John Calvin Commentary


John Calvin Commentary
"Now in the sixth month the angel Gabriel was sent from God unto a city of Galilee, named Nazareth," — Luke 1:26 (ASV)
Now in the sixth month. It was a wonderful dispensation of the divine purpose, and far removed from the ordinary judgment of men, that God determined to make the beginning of the generation of the herald more illustrious than that of His own Son. The prophecy concerning John was published in the temple and universally known. Christ is promised to a virgin in an obscure town of Judea, and this prophecy remains buried in the heart of a young woman. But it was fitting that, even from the birth of Christ, that saying should be fulfilled: “it pleased God by foolishness to save them that believe” (1 Corinthians 1:21).

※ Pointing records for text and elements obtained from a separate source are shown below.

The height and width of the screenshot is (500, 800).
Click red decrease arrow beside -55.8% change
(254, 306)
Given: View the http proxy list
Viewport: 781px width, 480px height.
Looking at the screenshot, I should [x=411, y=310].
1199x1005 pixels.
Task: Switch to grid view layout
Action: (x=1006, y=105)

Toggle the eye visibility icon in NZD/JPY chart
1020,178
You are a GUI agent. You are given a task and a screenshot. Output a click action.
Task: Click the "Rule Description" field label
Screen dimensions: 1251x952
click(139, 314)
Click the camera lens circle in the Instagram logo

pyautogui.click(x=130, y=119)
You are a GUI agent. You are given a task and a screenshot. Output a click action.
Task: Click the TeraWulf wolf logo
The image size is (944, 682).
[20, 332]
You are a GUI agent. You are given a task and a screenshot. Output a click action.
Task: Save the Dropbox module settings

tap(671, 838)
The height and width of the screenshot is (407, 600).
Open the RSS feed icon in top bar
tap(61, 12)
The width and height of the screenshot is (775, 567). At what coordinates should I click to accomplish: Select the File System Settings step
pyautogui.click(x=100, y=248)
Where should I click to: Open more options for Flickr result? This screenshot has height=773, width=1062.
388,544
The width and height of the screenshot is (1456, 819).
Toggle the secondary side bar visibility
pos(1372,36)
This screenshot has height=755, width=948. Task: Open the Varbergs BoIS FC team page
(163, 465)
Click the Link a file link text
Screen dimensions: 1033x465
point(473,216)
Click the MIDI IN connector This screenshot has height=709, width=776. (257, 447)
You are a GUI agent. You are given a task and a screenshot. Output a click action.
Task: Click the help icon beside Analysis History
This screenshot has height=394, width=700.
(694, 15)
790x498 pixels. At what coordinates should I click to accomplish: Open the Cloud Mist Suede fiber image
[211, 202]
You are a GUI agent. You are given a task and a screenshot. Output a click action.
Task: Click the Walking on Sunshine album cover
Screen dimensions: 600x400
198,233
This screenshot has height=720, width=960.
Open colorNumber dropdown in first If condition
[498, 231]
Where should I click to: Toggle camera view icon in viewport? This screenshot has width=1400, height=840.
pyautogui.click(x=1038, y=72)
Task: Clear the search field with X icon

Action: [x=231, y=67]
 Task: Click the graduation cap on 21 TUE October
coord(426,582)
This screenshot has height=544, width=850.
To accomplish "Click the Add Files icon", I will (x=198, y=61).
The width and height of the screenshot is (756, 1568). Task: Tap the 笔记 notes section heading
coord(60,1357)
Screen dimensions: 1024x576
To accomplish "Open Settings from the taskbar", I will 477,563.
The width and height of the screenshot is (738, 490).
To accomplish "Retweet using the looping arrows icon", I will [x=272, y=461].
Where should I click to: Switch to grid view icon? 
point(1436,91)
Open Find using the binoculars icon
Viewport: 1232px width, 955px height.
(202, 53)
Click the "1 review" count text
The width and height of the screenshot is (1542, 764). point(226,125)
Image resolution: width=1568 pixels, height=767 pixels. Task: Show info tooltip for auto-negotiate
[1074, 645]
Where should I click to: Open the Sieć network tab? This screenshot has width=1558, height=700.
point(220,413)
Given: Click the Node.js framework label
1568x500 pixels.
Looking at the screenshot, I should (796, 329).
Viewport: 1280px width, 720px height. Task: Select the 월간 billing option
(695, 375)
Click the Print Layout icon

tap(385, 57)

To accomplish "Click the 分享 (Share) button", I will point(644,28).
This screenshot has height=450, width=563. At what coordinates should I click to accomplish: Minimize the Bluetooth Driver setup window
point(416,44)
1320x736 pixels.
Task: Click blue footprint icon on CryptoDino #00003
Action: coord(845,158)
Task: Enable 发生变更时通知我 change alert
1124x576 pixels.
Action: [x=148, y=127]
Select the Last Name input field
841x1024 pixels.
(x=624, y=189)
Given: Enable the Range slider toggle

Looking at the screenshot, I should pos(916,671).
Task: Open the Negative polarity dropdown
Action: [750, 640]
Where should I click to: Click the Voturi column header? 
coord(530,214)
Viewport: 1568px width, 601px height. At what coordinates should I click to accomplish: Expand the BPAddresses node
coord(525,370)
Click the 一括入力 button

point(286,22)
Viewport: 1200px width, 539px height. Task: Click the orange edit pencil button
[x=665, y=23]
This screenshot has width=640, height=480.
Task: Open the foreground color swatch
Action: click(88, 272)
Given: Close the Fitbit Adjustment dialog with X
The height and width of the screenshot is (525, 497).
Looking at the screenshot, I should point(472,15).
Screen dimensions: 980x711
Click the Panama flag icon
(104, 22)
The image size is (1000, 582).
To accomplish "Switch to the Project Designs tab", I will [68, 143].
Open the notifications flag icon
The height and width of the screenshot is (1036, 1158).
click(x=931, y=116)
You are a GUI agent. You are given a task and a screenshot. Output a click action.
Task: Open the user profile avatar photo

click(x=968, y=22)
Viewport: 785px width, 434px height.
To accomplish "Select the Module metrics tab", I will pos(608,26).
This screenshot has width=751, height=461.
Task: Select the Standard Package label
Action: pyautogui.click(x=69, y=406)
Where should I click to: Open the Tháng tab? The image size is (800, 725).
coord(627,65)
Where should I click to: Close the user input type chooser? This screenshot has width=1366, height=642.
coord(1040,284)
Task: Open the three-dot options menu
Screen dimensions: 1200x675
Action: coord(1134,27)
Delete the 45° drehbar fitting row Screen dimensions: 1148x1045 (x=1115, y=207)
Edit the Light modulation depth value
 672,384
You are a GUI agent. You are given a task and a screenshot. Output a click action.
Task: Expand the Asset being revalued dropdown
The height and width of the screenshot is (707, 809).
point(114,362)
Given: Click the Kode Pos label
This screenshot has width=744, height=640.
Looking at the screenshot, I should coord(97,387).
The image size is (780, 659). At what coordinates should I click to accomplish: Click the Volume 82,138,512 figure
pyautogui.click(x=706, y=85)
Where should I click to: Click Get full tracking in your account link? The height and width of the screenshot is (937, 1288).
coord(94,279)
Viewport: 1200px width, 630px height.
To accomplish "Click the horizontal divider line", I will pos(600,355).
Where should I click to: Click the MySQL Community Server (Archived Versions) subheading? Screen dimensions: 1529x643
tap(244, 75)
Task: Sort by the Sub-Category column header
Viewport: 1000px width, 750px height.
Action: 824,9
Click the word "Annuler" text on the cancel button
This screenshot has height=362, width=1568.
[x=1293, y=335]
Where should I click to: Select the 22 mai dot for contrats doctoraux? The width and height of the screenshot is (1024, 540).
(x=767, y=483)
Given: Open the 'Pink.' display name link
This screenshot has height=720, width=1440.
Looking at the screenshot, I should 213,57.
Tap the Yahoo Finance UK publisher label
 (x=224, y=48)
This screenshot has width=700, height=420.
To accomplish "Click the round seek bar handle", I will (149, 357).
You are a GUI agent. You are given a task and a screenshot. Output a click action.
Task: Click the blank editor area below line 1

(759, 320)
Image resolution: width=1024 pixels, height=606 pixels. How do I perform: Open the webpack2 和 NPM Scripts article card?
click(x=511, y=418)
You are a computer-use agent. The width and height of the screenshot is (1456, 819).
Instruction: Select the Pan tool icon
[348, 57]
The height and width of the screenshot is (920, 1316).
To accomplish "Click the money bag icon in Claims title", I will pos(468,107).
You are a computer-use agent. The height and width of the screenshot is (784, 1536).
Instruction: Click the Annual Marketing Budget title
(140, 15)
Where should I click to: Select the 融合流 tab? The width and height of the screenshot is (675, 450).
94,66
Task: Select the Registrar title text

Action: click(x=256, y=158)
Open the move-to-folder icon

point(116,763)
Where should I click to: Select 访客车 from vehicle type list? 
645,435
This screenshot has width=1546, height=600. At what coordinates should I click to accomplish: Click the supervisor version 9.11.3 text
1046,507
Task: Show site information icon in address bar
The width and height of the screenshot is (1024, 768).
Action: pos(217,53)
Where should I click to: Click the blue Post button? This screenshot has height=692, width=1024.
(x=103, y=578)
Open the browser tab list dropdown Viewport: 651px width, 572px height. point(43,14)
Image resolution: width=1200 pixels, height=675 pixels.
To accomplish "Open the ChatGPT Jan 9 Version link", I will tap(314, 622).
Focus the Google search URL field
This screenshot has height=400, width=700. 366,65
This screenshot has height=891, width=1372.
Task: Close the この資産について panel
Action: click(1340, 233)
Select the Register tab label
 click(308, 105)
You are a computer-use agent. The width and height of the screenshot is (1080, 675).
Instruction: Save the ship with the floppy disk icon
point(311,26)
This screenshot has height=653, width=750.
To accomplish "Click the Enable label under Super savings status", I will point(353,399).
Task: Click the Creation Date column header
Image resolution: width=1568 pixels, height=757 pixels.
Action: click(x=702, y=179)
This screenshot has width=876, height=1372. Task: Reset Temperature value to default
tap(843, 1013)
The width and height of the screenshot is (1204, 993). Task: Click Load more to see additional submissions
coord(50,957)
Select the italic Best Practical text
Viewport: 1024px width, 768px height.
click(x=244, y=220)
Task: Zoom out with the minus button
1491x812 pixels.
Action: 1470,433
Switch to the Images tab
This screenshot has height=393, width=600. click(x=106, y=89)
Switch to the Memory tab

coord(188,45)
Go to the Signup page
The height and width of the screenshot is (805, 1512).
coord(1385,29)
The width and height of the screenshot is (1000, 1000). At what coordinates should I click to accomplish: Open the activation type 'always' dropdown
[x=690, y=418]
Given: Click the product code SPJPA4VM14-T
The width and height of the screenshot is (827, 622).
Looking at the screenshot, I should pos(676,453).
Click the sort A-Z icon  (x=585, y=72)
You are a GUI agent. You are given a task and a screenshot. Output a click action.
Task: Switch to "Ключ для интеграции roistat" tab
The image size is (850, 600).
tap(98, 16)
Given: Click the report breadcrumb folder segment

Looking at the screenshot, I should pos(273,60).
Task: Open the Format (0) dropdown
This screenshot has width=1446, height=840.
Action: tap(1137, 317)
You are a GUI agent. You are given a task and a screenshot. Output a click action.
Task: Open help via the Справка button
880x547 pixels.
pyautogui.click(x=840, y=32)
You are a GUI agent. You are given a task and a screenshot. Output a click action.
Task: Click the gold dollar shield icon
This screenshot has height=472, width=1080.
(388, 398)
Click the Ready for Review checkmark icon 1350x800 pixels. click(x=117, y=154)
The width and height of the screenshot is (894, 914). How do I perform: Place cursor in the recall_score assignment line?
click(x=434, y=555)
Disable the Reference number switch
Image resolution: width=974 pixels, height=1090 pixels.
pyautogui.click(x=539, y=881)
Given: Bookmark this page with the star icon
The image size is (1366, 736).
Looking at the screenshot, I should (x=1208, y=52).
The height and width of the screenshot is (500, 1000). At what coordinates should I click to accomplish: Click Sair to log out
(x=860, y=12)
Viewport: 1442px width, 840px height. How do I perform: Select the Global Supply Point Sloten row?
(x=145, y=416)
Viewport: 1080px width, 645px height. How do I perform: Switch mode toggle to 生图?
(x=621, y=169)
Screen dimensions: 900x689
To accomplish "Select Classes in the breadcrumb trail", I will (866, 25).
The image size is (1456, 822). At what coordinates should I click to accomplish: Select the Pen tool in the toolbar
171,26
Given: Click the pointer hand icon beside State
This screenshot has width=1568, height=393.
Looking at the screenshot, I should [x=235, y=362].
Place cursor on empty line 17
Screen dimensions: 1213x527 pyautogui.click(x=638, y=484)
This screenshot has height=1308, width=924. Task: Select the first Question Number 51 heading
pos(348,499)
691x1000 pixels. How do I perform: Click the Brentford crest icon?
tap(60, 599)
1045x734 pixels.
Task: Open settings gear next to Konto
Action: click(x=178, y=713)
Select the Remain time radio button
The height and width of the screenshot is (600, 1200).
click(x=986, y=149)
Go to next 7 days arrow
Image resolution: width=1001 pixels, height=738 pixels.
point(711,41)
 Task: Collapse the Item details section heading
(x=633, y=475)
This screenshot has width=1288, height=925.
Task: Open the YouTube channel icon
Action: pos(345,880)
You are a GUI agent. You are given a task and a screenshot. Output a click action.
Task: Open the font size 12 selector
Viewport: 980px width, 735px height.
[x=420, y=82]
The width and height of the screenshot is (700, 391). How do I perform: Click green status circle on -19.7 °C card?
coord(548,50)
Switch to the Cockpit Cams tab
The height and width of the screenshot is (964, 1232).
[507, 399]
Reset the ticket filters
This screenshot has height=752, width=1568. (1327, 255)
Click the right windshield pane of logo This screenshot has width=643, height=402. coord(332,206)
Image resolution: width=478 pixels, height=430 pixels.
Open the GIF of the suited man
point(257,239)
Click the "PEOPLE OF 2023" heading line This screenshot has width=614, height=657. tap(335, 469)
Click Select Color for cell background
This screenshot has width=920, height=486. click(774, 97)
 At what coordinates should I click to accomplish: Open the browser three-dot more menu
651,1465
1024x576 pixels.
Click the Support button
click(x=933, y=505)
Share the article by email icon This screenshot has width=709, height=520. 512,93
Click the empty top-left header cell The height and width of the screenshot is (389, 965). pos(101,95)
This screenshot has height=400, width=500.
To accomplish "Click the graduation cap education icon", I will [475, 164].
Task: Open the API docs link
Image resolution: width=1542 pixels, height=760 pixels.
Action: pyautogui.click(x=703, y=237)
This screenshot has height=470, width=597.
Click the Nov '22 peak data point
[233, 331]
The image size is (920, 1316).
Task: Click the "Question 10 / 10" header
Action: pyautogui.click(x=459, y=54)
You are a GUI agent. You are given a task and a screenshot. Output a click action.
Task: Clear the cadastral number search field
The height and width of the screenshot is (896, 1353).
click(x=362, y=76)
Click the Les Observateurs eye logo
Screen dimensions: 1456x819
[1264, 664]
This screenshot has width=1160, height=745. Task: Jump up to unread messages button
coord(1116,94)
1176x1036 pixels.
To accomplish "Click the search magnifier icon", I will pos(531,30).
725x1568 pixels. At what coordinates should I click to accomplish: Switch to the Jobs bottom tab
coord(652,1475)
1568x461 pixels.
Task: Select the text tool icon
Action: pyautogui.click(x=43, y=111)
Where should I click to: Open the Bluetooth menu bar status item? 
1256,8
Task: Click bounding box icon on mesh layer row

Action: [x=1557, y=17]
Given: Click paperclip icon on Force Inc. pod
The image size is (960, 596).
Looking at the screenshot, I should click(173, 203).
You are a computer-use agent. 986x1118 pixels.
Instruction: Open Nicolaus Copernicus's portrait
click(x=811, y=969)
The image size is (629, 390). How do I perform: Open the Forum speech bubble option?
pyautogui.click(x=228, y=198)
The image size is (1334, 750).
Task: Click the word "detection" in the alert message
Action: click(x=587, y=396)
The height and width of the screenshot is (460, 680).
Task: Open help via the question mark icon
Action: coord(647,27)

The treasure of this mystery was committed by Him to a virgin in such a manner that, eventually, when the right time came, it might be communicated to all the godly. It was, I admit, a humble kind of guardianship; but whether for testing the humility of faith or restraining the pride of the ungodly, it was the most suitable.
Let us learn, even when the reason does not immediately appear, to submit modestly to God. Let us not be ashamed to receive instruction from her who carried in her womb Christ, the eternal “wisdom of God” (1 Corinthians 1:24). There is nothing we should more carefully avoid than the proud contempt that would deprive us of the knowledge of the inestimable secret, which God has purposely “hid from the wise and prudent, and revealed” to the humble and “to babes” (Luke 10:21).
It was, I think, for the same reason that He chose a virgin betrothed to a man. There is no foundation for Origen’s opinion that He did this for the purpose of concealing from Satan the salvation which He was preparing to bestow on humanity. The marriage was a veil held out before the eyes of the world, so that He who was commonly “supposed to be the son of Joseph” (Luke 3:23) might eventually be believed and acknowledged by the godly to be the Son of God.
Yet the entrance of Christ into the world was not destitute of glory, for the splendor of His Godhead was manifested from the beginning by His heavenly Father. Angels announced that “a Savior was born” (Luke 2:11), but their voice was only heard by the shepherds and traveled no further. One miracle—everywhere published by “the wise men who came from the east” (Matthew 2:1), that they had seen a star which proclaimed the birth of the Highest King—may have been highly celebrated. Yet we see how God kept His Son, as it were, in concealment until the time of His full manifestation arrived, and then erected for Him a platform, that He might be seen by all.
The participle μεμνηστευμένην, which is used by the Evangelist, signifies that the virgin had then been engaged to her bridegroom but was not yet given as a wife to her husband. For it was customary among Jewish parents to keep their daughters at home for some time after they had been betrothed to men; otherwise, the law relating to the seduction of a “betrothed damsel” (Deuteronomy 22:23) would have been unnecessary. Luke says that Joseph was of the house of David; for families are usually reckoned by the names of the men. However, we will speak more fully on this point in another place.